Supplied material Block Start

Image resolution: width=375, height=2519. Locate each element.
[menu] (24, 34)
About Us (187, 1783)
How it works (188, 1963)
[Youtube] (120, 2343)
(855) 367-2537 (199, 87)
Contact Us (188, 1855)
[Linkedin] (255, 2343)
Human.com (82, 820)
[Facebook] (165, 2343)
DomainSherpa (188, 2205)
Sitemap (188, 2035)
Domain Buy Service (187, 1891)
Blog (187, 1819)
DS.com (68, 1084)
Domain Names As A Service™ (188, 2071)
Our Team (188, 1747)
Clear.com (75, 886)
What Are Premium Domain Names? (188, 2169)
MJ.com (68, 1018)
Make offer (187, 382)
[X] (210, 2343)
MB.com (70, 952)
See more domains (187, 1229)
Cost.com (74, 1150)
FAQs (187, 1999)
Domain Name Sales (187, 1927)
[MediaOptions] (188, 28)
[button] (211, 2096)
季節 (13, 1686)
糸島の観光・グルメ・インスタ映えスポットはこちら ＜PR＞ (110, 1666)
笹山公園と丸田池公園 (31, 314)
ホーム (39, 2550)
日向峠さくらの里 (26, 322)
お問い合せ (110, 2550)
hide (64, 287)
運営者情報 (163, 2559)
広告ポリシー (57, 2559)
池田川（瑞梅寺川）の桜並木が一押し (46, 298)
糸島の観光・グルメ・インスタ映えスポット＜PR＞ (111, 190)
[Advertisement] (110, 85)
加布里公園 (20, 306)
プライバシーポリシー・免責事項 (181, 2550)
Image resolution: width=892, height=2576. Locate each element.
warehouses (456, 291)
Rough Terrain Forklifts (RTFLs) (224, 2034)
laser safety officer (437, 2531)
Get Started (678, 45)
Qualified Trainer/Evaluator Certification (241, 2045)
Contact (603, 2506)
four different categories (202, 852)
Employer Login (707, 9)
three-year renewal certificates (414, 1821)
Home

Supplied material Block End

Please give each line above again, word for word.

— Exercise answer —
Image resolution: width=375, height=2519. Locate each element.
[menu] (24, 34)
About Us (187, 1783)
How it works (188, 1963)
[Youtube] (120, 2343)
(855) 367-2537 (199, 87)
Contact Us (188, 1855)
[Linkedin] (255, 2343)
Human.com (82, 820)
[Facebook] (165, 2343)
DomainSherpa (188, 2205)
Sitemap (188, 2035)
Domain Buy Service (187, 1891)
Blog (187, 1819)
DS.com (68, 1084)
Domain Names As A Service™ (188, 2071)
Our Team (188, 1747)
Clear.com (75, 886)
What Are Premium Domain Names? (188, 2169)
MJ.com (68, 1018)
Make offer (187, 382)
[X] (210, 2343)
MB.com (70, 952)
See more domains (187, 1229)
Cost.com (74, 1150)
FAQs (187, 1999)
Domain Name Sales (187, 1927)
[MediaOptions] (188, 28)
[button] (211, 2096)
季節 (13, 1686)
糸島の観光・グルメ・インスタ映えスポットはこちら ＜PR＞ (110, 1666)
笹山公園と丸田池公園 (31, 314)
ホーム (39, 2550)
日向峠さくらの里 (26, 322)
お問い合せ (110, 2550)
hide (64, 287)
運営者情報 (163, 2559)
広告ポリシー (57, 2559)
池田川（瑞梅寺川）の桜並木が一押し (46, 298)
糸島の観光・グルメ・インスタ映えスポット＜PR＞ (111, 190)
[Advertisement] (110, 85)
加布里公園 (20, 306)
プライバシーポリシー・免責事項 (181, 2550)
Image resolution: width=892, height=2576. Locate each element.
warehouses (456, 291)
Rough Terrain Forklifts (RTFLs) (224, 2034)
laser safety officer (437, 2531)
Get Started (678, 45)
Qualified Trainer/Evaluator Certification (241, 2045)
Contact (603, 2506)
four different categories (202, 852)
Employer Login (707, 9)
three-year renewal certificates (414, 1821)
Home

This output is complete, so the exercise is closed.